> _Work instructions_
Exactly the lines from the beginning of the listing below through the line that contains "This screenshot has height=550, width=1568." should be transcribed, and pictures must stay out.

> _Excerpted data_
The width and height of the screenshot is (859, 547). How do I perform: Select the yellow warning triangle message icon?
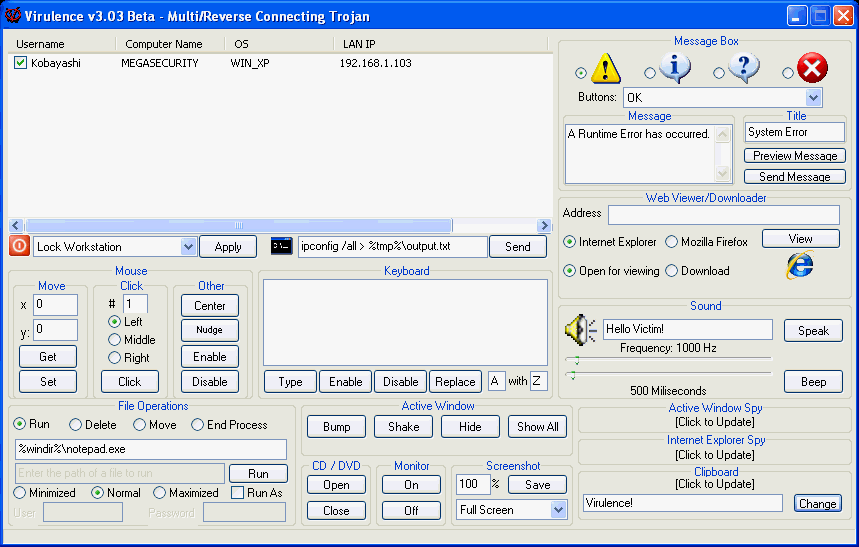606,69
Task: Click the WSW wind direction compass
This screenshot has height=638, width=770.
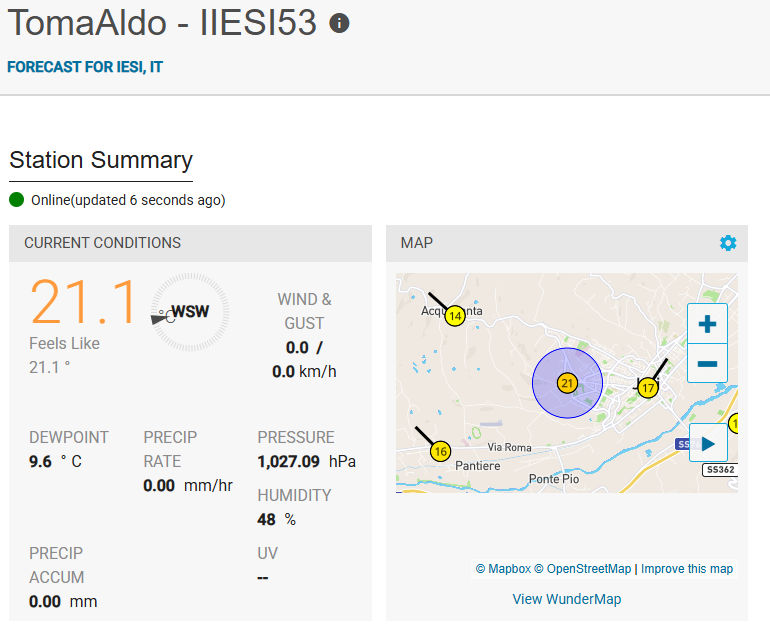Action: pyautogui.click(x=189, y=312)
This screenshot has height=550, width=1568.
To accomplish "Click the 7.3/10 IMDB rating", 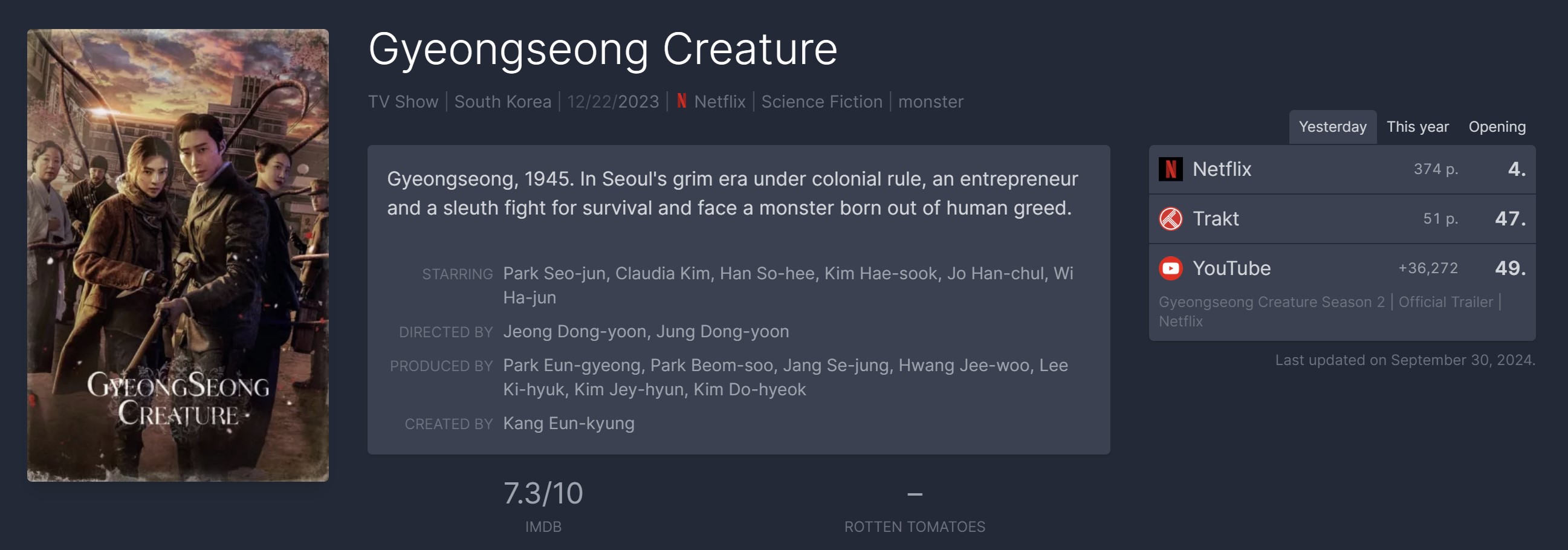I will 543,493.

> _Response box_
The width and height of the screenshot is (859, 547). How do I perform: Select the yellow warning triangle message icon?
606,69
Task: Click the WSW wind direction compass
This screenshot has height=638, width=770.
Action: pyautogui.click(x=189, y=312)
This screenshot has height=550, width=1568.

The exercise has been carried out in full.